▶ **WORK ORDER**
Among the entries that follow, locate the line with "This screenshot has height=425, width=756." and the line with "Viewport: 908px width, 417px height.". Output those lines and all lines in between, exactly, minus the pictures.

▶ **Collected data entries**
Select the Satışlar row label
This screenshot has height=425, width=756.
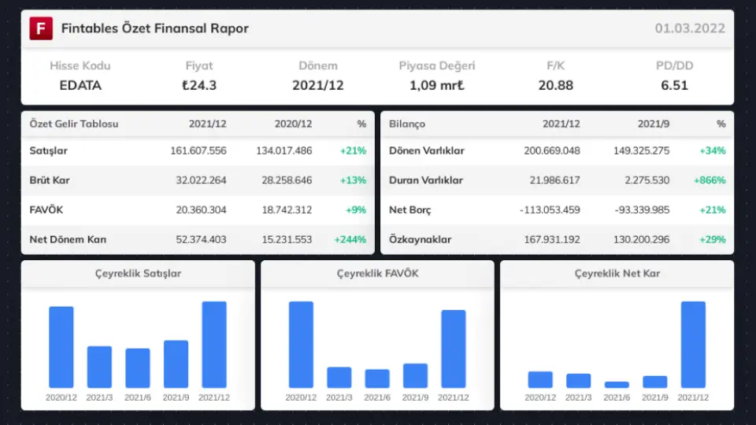(x=50, y=151)
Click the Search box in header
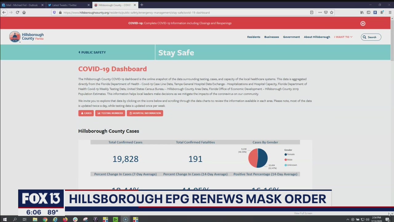Image resolution: width=394 pixels, height=222 pixels. pos(371,37)
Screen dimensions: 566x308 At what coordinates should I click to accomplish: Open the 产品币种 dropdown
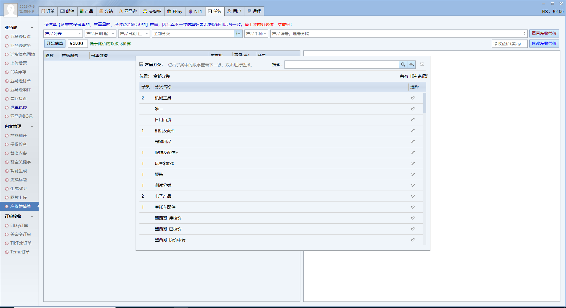(256, 34)
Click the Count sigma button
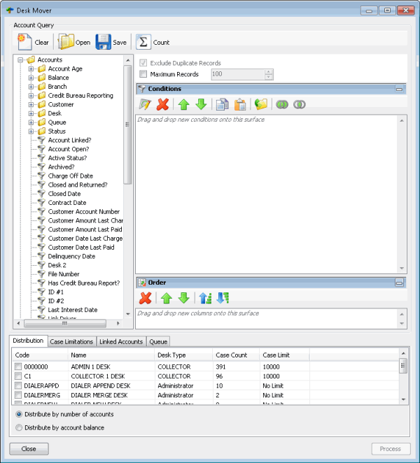 (152, 42)
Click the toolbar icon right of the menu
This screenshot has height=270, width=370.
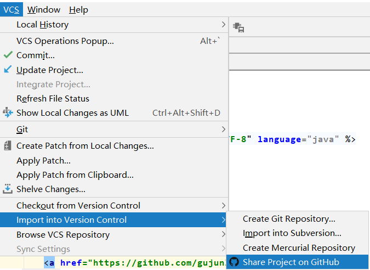coord(238,27)
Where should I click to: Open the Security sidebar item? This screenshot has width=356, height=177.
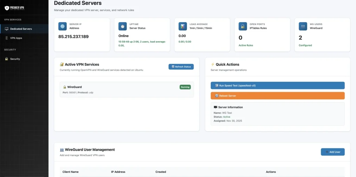pyautogui.click(x=15, y=59)
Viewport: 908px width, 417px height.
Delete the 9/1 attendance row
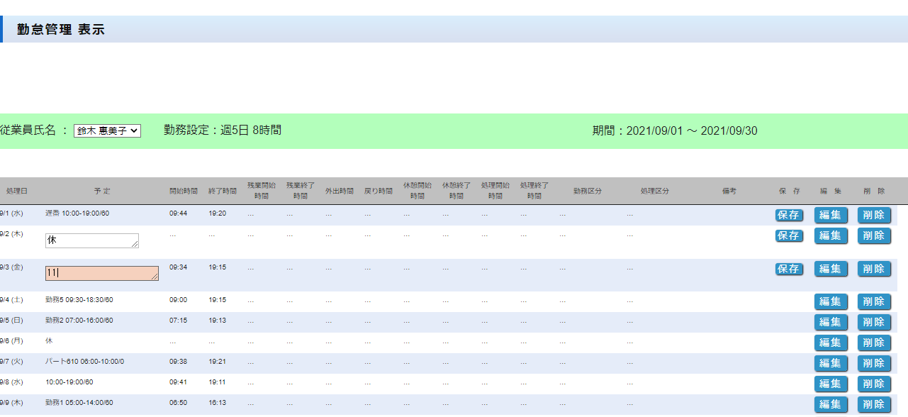pyautogui.click(x=874, y=215)
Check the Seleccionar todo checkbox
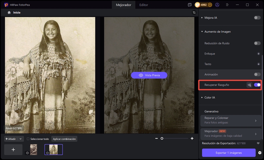 point(28,139)
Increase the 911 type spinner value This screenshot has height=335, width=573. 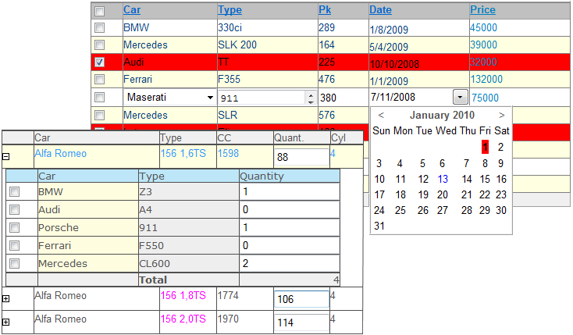coord(311,94)
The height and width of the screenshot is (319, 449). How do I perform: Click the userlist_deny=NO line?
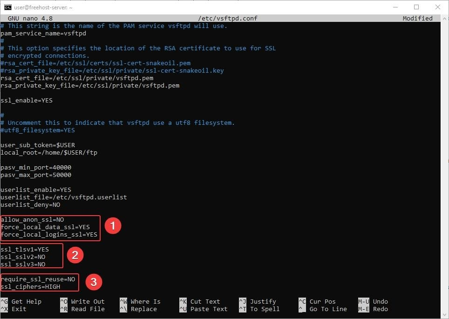point(30,205)
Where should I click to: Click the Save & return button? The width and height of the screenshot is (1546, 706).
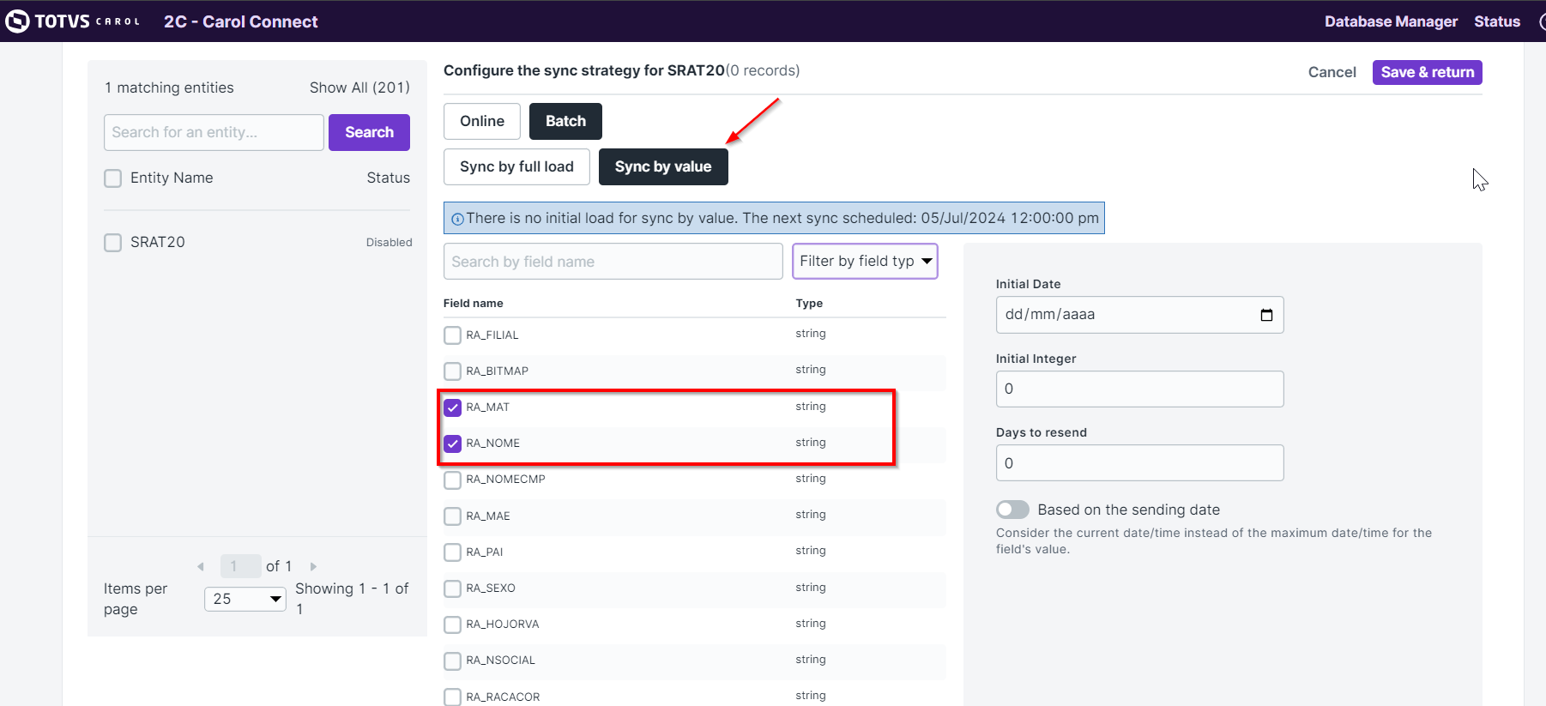point(1427,72)
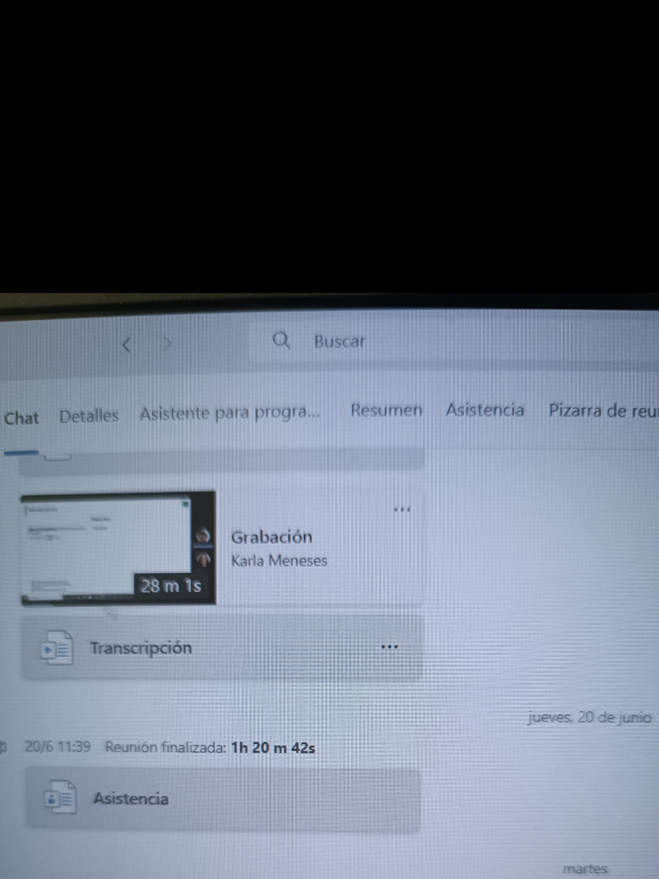The image size is (659, 879).
Task: Open the Asistencia report card label
Action: 131,799
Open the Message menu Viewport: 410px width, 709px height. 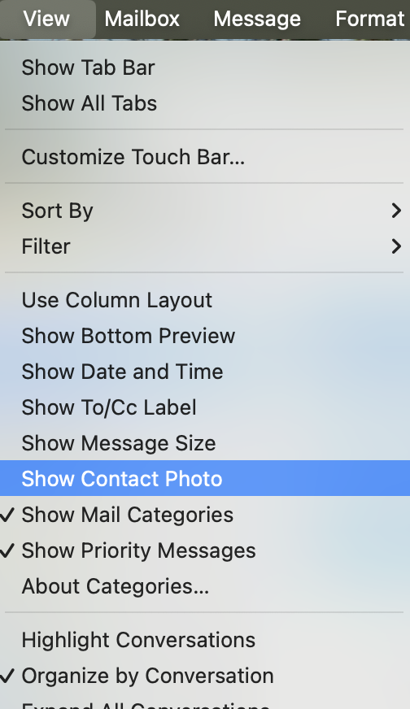tap(257, 19)
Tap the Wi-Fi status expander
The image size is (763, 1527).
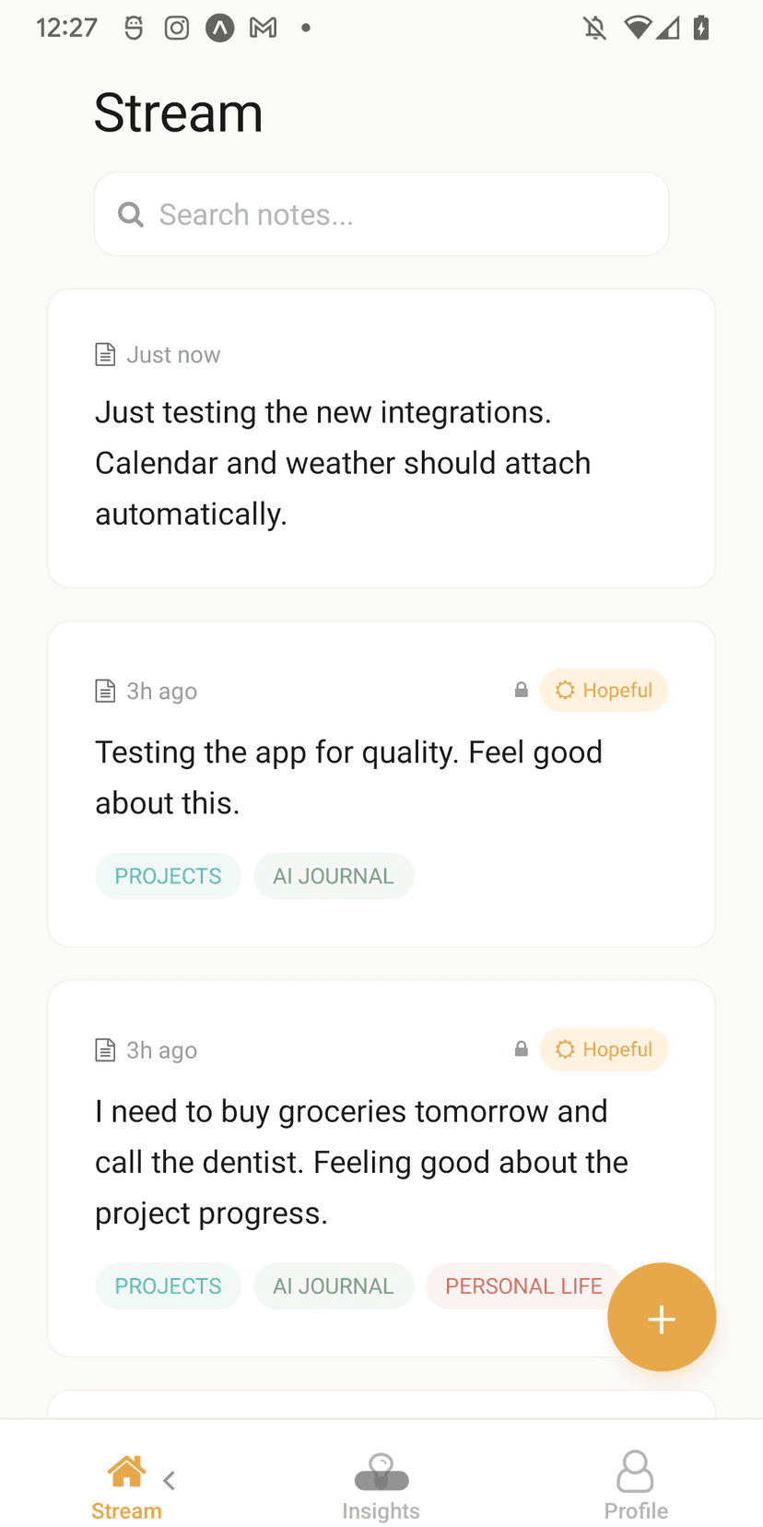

▶ **RESPONSE**
This screenshot has height=425, width=756.
(x=50, y=151)
Click the Search box in header
Image resolution: width=394 pixels, height=222 pixels. pos(371,37)
Screen dimensions: 566x308 At what coordinates should I click to accomplish: Open the 产品币种 dropdown
(256, 34)
Click the Count sigma button
 (152, 42)
Click the toolbar icon right of the menu
This screenshot has height=270, width=370.
coord(238,27)
Where should I click to: Open the Security sidebar item? This screenshot has width=356, height=177.
pyautogui.click(x=15, y=59)
Viewport: 908px width, 417px height.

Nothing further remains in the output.